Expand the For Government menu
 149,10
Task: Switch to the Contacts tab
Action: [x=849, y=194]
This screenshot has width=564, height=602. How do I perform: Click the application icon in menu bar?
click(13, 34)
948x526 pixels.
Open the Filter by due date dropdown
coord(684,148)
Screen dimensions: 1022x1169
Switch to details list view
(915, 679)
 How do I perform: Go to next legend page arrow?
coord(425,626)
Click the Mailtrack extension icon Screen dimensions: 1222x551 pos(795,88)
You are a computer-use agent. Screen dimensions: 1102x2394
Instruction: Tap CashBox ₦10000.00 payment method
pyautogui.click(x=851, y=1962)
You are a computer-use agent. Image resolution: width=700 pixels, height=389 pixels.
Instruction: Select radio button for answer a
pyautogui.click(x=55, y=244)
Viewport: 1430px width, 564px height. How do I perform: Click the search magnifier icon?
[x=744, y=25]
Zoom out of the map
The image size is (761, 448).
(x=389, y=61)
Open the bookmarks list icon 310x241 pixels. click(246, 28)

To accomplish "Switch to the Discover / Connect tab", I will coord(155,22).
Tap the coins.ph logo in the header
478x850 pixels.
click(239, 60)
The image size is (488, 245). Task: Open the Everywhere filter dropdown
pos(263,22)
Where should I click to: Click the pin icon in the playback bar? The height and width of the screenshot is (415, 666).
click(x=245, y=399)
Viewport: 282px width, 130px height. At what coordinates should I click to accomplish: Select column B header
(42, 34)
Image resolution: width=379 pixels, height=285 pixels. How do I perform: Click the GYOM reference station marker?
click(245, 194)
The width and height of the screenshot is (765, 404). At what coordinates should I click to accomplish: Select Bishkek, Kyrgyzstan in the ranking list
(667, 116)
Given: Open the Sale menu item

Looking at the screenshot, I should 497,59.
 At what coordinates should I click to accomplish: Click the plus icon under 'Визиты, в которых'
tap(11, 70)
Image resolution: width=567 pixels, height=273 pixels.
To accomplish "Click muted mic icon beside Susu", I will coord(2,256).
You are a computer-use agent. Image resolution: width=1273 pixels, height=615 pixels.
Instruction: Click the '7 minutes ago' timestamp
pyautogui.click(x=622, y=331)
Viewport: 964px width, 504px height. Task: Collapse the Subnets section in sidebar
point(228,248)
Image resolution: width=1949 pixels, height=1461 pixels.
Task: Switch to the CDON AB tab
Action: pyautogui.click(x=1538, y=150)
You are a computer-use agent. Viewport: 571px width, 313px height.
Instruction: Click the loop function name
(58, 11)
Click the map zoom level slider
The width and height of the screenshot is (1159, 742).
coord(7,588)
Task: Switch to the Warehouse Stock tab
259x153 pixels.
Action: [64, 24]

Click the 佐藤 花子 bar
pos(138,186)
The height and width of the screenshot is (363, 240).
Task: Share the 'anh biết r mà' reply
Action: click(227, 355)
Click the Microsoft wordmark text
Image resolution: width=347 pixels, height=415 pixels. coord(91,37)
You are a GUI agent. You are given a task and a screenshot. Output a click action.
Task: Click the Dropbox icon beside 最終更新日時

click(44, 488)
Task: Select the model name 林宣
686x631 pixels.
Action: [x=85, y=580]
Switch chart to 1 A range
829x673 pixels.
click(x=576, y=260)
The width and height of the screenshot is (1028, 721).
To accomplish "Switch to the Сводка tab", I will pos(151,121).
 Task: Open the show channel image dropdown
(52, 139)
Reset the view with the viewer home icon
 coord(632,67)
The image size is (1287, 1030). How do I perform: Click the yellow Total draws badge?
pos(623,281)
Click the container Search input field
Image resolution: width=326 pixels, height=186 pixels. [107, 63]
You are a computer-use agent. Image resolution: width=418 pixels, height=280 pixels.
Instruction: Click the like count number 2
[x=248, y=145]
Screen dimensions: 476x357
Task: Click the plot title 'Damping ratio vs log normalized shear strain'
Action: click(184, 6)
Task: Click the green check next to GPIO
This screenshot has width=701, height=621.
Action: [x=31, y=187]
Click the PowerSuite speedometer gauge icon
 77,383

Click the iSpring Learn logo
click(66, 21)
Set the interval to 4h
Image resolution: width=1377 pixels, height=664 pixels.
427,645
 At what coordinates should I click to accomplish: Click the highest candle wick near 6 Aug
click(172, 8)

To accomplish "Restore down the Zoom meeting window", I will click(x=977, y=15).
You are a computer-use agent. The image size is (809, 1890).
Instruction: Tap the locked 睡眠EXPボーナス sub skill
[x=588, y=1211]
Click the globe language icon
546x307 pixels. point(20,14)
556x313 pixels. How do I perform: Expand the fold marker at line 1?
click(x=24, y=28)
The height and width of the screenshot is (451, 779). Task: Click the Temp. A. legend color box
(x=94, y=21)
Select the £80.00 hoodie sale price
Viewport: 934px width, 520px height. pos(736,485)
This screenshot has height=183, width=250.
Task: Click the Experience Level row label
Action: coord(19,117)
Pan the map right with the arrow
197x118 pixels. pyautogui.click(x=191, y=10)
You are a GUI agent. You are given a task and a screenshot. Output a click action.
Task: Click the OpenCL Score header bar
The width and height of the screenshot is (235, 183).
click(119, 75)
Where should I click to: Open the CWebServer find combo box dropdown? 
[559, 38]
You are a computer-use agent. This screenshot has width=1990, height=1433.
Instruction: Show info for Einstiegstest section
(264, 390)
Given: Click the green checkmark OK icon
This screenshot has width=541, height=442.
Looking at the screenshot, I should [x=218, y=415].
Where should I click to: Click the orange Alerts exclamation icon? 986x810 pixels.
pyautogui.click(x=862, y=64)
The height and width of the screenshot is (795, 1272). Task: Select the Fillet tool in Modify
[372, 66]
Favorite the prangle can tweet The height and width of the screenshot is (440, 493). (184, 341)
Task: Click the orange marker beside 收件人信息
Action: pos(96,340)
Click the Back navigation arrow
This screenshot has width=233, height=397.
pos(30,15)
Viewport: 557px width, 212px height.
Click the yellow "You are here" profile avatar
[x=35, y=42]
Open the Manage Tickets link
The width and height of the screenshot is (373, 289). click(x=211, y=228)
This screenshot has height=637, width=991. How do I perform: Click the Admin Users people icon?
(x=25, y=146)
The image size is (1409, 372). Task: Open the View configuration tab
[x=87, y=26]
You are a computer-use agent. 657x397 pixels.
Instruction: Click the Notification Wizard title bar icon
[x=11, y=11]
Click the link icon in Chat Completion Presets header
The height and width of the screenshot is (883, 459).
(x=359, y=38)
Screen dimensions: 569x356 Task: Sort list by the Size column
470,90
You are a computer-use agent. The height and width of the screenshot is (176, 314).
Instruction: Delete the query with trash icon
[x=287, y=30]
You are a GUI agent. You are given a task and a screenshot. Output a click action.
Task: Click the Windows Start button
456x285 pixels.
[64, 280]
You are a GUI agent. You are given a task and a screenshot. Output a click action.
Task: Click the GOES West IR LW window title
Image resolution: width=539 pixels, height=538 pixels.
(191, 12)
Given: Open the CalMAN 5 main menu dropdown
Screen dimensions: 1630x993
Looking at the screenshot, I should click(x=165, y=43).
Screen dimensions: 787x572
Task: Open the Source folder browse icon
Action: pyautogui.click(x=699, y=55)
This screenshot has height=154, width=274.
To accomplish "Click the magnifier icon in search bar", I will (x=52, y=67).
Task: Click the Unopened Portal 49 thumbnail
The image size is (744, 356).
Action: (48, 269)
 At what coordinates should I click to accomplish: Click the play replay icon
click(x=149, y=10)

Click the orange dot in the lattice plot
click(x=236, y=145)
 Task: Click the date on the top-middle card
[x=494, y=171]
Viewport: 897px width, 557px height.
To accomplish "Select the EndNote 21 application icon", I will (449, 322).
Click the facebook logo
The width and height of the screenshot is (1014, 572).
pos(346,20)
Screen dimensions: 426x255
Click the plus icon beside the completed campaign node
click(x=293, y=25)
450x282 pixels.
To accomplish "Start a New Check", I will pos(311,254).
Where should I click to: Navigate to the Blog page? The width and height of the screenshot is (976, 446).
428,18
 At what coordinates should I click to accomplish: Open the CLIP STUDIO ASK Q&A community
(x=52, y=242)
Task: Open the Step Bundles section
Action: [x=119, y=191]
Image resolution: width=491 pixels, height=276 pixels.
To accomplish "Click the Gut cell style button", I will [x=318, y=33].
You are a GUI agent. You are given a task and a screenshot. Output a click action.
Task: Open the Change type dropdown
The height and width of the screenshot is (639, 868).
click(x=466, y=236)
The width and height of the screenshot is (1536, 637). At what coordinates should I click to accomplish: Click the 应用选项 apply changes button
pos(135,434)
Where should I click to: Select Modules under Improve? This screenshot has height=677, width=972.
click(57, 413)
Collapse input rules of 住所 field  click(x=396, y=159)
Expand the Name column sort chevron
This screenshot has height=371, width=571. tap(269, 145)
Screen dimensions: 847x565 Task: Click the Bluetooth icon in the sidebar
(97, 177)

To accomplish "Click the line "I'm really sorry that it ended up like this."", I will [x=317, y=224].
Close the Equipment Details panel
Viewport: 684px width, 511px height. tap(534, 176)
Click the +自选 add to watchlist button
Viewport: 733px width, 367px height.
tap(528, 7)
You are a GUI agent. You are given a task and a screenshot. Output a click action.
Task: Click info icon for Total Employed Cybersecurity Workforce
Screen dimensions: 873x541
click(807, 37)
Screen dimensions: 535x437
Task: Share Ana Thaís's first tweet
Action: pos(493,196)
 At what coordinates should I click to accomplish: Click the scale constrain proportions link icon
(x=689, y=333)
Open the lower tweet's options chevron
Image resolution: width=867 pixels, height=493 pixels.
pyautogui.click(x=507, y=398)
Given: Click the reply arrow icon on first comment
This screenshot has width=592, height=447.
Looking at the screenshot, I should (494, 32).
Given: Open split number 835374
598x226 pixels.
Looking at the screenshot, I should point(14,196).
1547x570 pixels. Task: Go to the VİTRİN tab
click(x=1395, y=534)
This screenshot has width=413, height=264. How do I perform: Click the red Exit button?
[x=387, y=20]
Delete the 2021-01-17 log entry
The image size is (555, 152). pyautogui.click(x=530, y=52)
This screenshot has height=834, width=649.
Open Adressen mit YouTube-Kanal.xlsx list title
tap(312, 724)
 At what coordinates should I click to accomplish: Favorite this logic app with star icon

Brief —
Would you copy out every line in the records that includes the string "Start"?

Answer to this problem —
Task: Click the Windows Start button
To accomplish "Start a New Check", I will pos(311,254).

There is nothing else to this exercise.